04. Como assegura José de Souza Martins, o PT do poder enfraqueceu o PT das lutas sociais. A direita brasileira é e sempre foi antipovo e não admite um Estado que não seja mínimo, mínimo para os direitos coletivos e máximo para os privilegiados do andar de cima. Nossa burguesia é pré-kantiana, escravocrata e ostensivamente sociopata. O máximo que ela absorveu da tradição iluminista foi um positivismo rebaixado, de extração religiosa. No final do século XIX a única via de acesso ao pensamento crítico no Brasil se dava por meio da literatura. No plano filosófico o que havia?  De um lado, a arraigada tradição aristotélico-tomista. De outro, e tida pelo que de mais avançado havia, a adulterada recepção do positivismo.      

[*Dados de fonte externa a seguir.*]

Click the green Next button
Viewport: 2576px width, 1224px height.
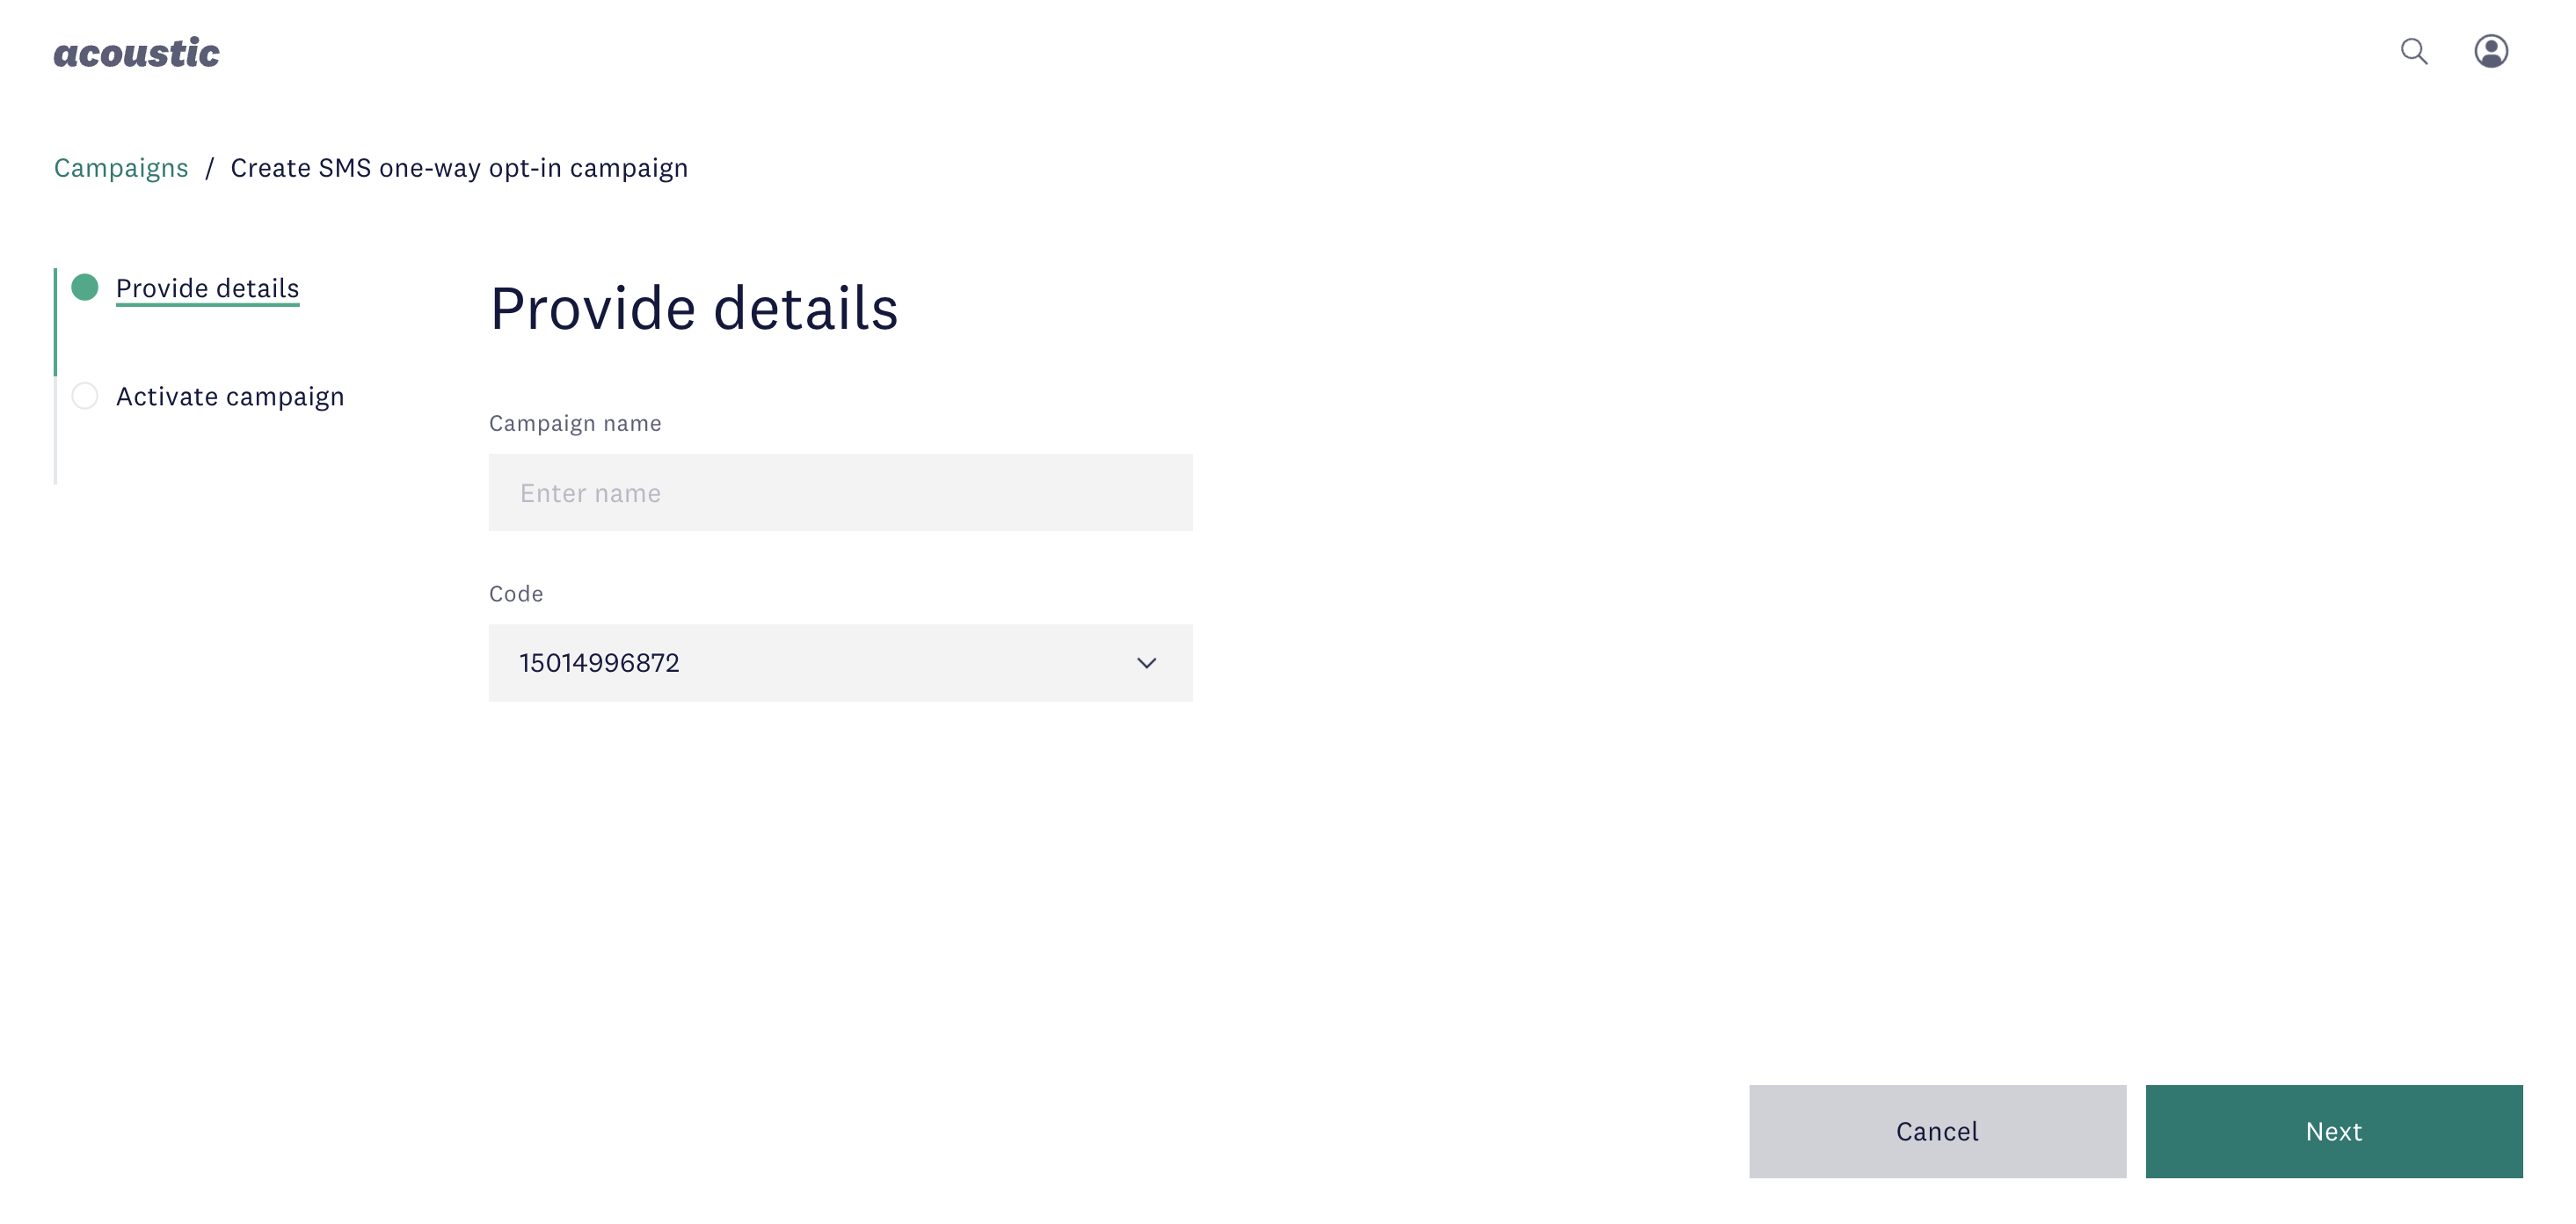pyautogui.click(x=2334, y=1131)
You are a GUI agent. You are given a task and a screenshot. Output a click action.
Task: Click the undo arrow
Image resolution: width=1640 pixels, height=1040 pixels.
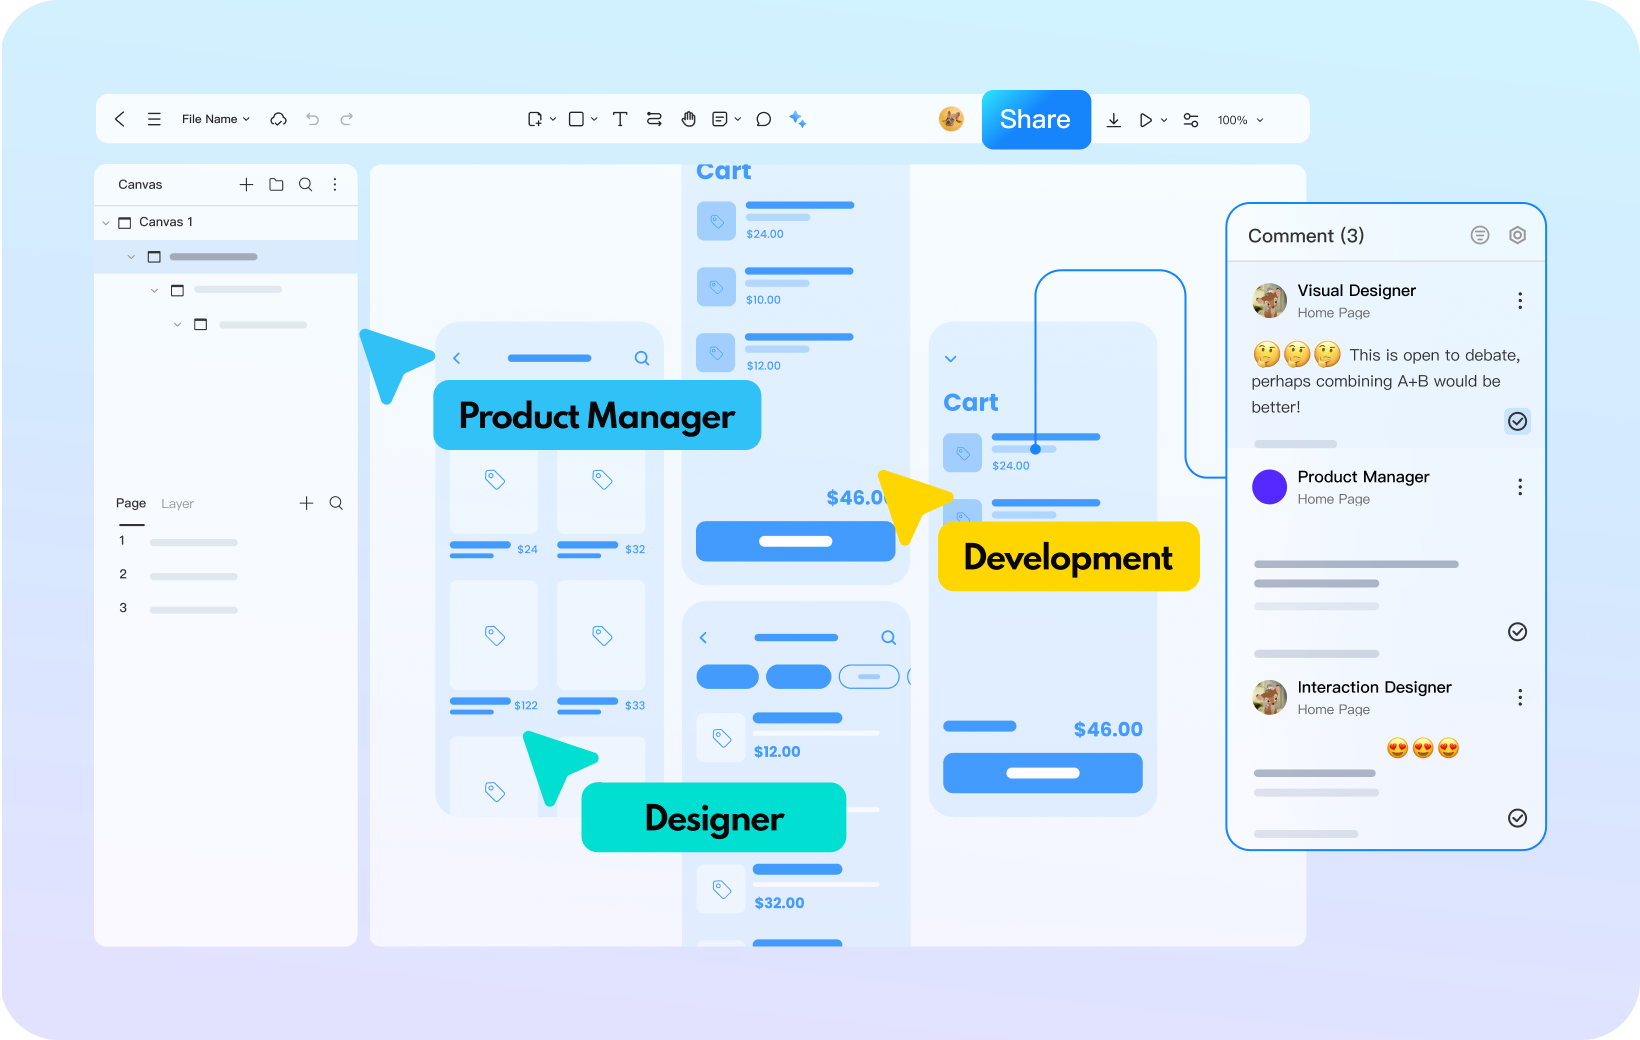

05. Sem filiação partidária, devo grande parte de minha formação política ao PT das lutas sociais dos anos 1980 e à teologia e filosofia da libertação dos meus tempos de estudo. Fé e política dialogavam por mediações dialéticas e históricas. Faço parte desse constructo, dentre outros que deram origem ao PT. A história se move pelo devir das contradições e erram os que pensam que o PT saiu da história. É ainda o maior partido ideológico do Brasil: o PT, desde a primeira eleição direta para presidente (1989), garantiu presença no segundo turno, vencendo quatro das oito disputas eleitorais.

06. Mas é preciso, ensinava Fernando Pessoa, também desaprender com a experiência. A partir de 2016 a direita se desconciliou de vez com a frágil conciliação e, por erro de cálculo e cega ganância, animada pelo discurso falso-moralista contra a corrupção e pela pregação de ódio ao PT, com amplo apoio mediático, cedeu espaço e pavimentou o terreno para a ascensão ao poder da ultradireita estúpida, o que é um qualificativo pleonástico.

07. E agora, para acelerar ainda mais o descaminho regressivo, entra em cena o “evento” coronavirano, que pouco de evento tem, haja vista a horta envenenada do sistema do capital que lhe favoreceu a necrocolheita. E não é preciso ser profeta para dizer que do pior mais virá. Brecht, o profeta do distanciamento como método, o havia dito: cuidado ao cantar vitória quando continua fértil o ventre que pariu a coisa imunda. O que de bom pode nascer do ventre do capital?

*José Alcimar de Oliveira é professor do Departamento de Filosofia da Universidade Federal do Amazonas, teólogo sem cátedra e filho dos rios Solimões e Jaguaribe. Em Manaus, AM, no dia 02 de abril do ano coronavirano de 2020.